Moreover, it does not stop there. Unlike other countries, Nepal has public holidays for various ludicrous reasons; for instance on days of Solar Eclipse. Another example is when the elections of the Civil Servant’s Trade Union was held on a working day by declaring a government holiday. Why could they not have the elections on a Saturday? The number of public holidays has been on the rise especially since the declaration of Nepal as a federal democratic republic. The fact that there were 36 public holidays in FY 2015/16 alone excluding Saturdays, one of the highest in the world, is a proof of the fact that Nepal has become holiday obsessed.
It is not just the government; there is a societal acceptance of holidays. People love holidays; even the private sector. They express dismay when public holidays fall on Saturdays and they are deprived of extra leisure.

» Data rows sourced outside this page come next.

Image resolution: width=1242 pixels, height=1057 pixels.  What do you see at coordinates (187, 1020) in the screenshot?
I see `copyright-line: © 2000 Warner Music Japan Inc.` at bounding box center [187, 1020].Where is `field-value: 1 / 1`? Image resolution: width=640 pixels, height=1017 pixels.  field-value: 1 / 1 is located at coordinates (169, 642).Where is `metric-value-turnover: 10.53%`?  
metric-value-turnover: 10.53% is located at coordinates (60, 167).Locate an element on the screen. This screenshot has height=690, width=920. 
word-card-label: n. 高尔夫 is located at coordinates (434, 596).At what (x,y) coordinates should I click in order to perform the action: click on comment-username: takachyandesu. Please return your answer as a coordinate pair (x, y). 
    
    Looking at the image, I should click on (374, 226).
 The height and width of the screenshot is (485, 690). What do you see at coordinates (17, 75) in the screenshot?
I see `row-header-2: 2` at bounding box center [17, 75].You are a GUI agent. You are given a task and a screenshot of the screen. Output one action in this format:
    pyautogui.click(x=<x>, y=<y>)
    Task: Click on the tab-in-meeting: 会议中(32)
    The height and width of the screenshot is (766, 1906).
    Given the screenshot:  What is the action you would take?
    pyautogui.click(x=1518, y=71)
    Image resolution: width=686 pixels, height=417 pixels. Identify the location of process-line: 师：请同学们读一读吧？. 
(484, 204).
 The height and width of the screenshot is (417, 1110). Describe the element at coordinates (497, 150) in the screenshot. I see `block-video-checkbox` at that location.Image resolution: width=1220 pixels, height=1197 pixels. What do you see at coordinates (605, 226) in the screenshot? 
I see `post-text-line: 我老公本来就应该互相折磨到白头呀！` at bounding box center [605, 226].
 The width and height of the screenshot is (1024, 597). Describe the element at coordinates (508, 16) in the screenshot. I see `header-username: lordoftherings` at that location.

This is because our society is not productivity oriented. People in Nepal want more leisure time and would love to be paid for doing absolutely nothing. This has now become a cultural issue which promotes holiday obsession. This however exacerbates the already low-productivity problem of the Nepali economy.
Holidays are sort of an anti-thesis to entrepreneurship. During public holidays, important institutions like bank, government and administrative offices are closed. This adds to the delay in a culture where deadlines and problems of the consumers are of secondary importance. Even though the entrepreneurial sector wants to get things done, their work gets stagnated. In a country where cost of doing business is already very high, this is an additional cost to the economy.
In addition, basic back of the envelope GDP per day calculation suggests that taking even the minimal of numbers, one public holiday amounts to loss of millions of rupees. For an economy to generate growth it is important that productivity increase and holidays reduce. A policy framework is definitely a need of the hour.